Nolan Ryan says hope for baseball teams in the recession

Nolan Ryan says hope for baseball teams in the recession

This wasn’t his Hall of Fame induction ceremony but nevertheless Nolan Ryan entered the banquet room at the InterContinental Dallas hotel on Thursday morning to loud applause.

Ryan took the stage after the lunch session and answered questions ranging from his baseball-playing days to his recent involvement in the purchase of the Texas Rangers. He also spoke about how the down economy was affecting the way owners run their baseball teams.

Every team is run differently, but it’s possible to make a profit in the current market, he said.

“If (the teams) are run properly and they’re competitive on the field, then they can be profitable,” Ryan said.

He said he didn’t know if the recession forced some owners to sell their teams, but said there are many different motives beside the economy that drive the sale of teams.

Ryan said the Rangers have not been without their share of financial restrictions. One of the most recent restrictions on the Rangers came after the 2009 Major League Draft when the team failed to sign left-handed pitcher Matt Purke out of high school because of the team’s finances.

Ryan said he looks forward to watching Purke, a freshman, while he plays at TCU.

Ryan said he doesn’t think the economy will force a salary cap. The current MLB salary rules actually help teams that don’t have as high of payrolls, he said. According to MLB rules, teams that exceed payroll limitations for a particular season must pay a penalty that is then divided up among the teams who finish in the bottom five of TV ratings.

Elanie Cole, public relations manager for the Neeley School of Business, said Ryan’s presence helped set a new attendance record for events hosted by the TCU Business Network of Dallas.

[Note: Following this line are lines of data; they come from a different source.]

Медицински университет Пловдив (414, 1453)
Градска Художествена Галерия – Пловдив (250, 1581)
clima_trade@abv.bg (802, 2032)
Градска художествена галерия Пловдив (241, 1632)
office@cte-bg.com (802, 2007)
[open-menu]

She said 315 people showed up at the Intercontinental Dallas to listen to Ryan speak.

O. Homer Erekson, dean of the Neeley School of Business, said he was impressed with the turnout.

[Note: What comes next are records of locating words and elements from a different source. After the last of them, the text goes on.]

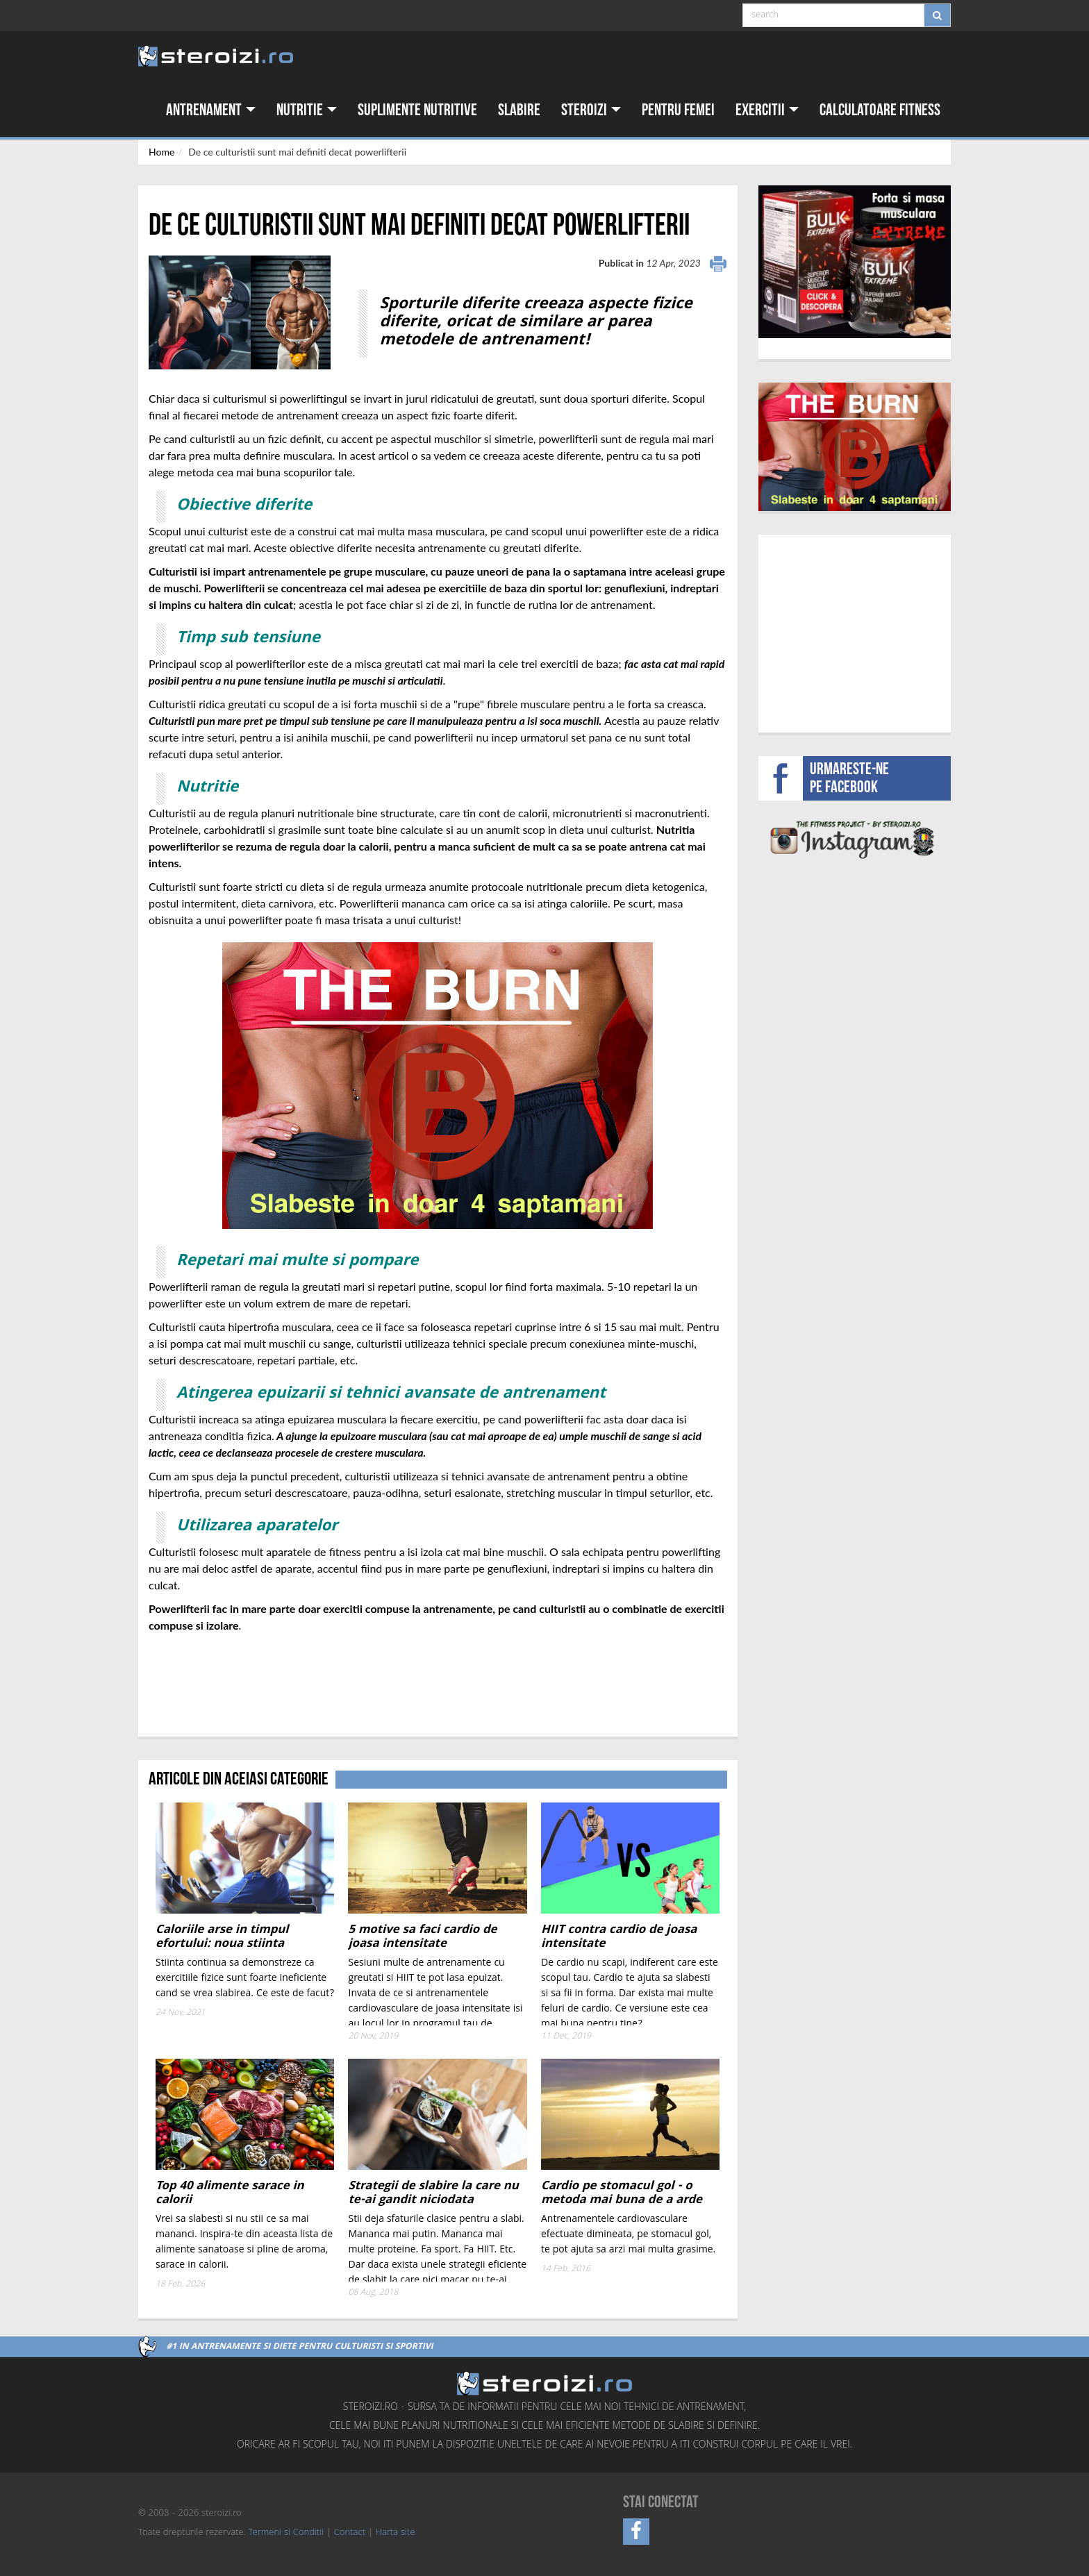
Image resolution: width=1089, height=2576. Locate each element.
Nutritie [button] (306, 110)
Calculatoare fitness (880, 110)
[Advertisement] (230, 1685)
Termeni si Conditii (286, 2533)
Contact (349, 2533)
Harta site (395, 2533)
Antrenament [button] (211, 110)
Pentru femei (678, 110)
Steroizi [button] (591, 110)
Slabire (519, 110)
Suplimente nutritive (417, 110)
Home (161, 152)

“TCU has networks all over the place, but really Dallas is one of the best places,” Erekson said. “The turnout for this shows it was real.”

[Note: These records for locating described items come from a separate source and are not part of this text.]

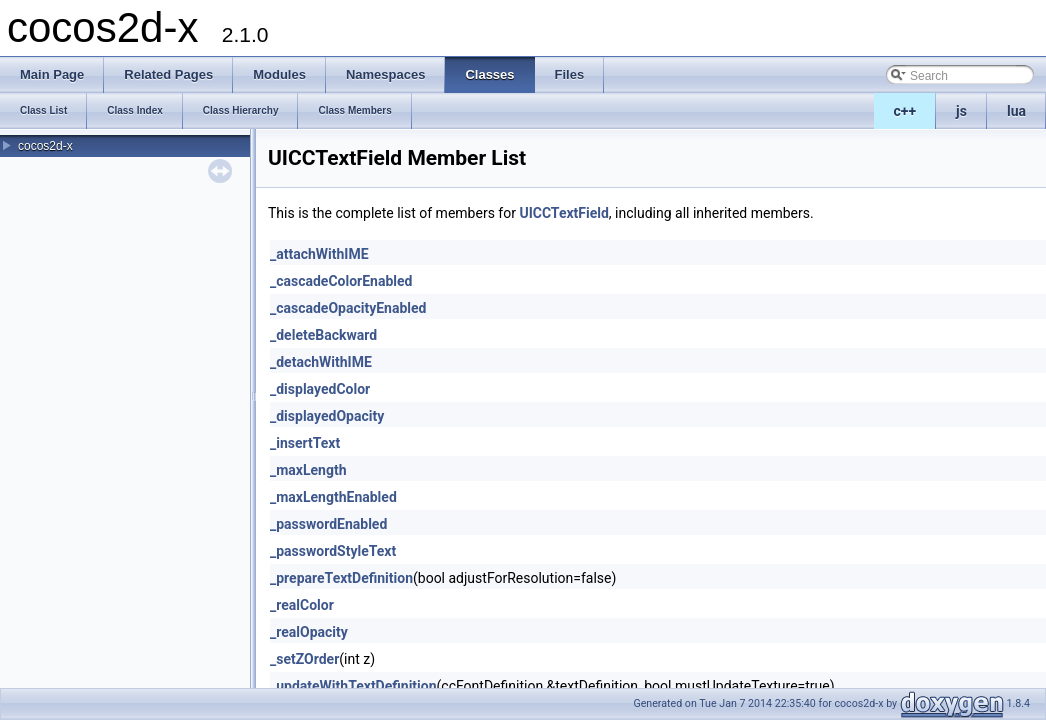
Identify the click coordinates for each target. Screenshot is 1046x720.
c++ (905, 111)
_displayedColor (320, 389)
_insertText (305, 443)
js (961, 111)
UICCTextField (563, 213)
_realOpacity (309, 632)
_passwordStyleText (333, 551)
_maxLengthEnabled (333, 497)
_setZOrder (304, 659)
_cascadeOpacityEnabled (348, 308)
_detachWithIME (321, 362)
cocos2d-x (45, 146)
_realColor (302, 605)
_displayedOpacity (327, 416)
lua (1016, 111)
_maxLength (308, 470)
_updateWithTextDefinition (353, 686)
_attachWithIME (319, 254)
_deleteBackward (323, 335)
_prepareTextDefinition (341, 578)
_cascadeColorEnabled (341, 281)
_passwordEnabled (328, 524)
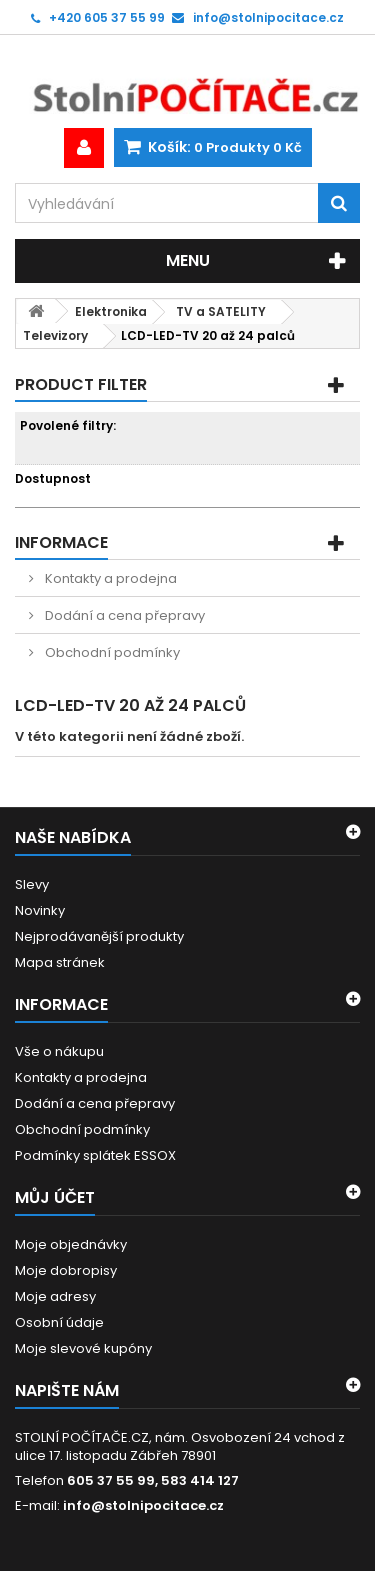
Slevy (32, 884)
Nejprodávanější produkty (99, 936)
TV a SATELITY (221, 311)
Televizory (55, 335)
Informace (61, 542)
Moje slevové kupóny (83, 1348)
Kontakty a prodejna (109, 578)
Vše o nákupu (59, 1051)
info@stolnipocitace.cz (143, 1505)
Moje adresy (55, 1296)
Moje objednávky (71, 1244)
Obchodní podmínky (111, 652)
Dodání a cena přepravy (123, 615)
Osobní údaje (59, 1322)
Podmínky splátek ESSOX (95, 1155)
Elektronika (111, 311)
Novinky (40, 910)
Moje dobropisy (66, 1270)
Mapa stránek (60, 962)
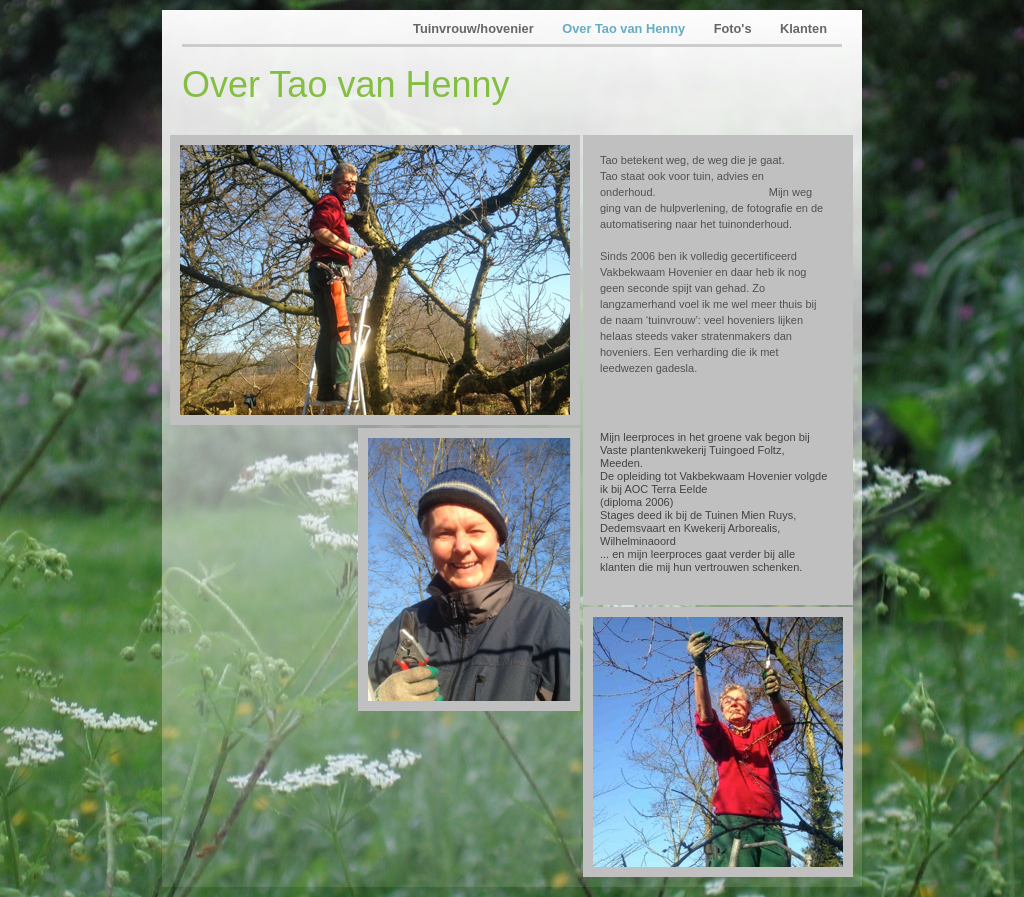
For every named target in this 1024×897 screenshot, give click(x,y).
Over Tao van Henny (625, 28)
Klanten (803, 28)
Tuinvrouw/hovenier (475, 28)
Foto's (734, 28)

Erekson said that people enjoyed hearing Ryan’s stories about baseball and that he brought a unique perspective on the business side of the sport.

“If you listened behind (his speech) he really talked about the business of baseball (and) the kinds of…decisions he has to make as an owner,” Erekson said. “(Ryan talked) about the different challenges people face in the industry.”

Bob Lilly Jr., 1986 graduate and son of TCU alumnus and pro-football Hall of Fame player Bob Lilly, said he was happy that Ryan was able to give a speech and talk about his experiences.

“He’s incredible, just a class act,” Lilly said. “(I’m) grateful for his affiliation with TCU and excited about what he’s going to do with the Rangers.”

Ryan said he thinks the Rangers are ready to compete but changes could be made in the near future to improve the ball park.

“I think we’ll spend this year trying to decide what we might need to do as far the stadium is concerned to help improve the fan experience,” Ryan said. “I feel like we’re headed in the right direction with the ball club, and we plan on staying on course.”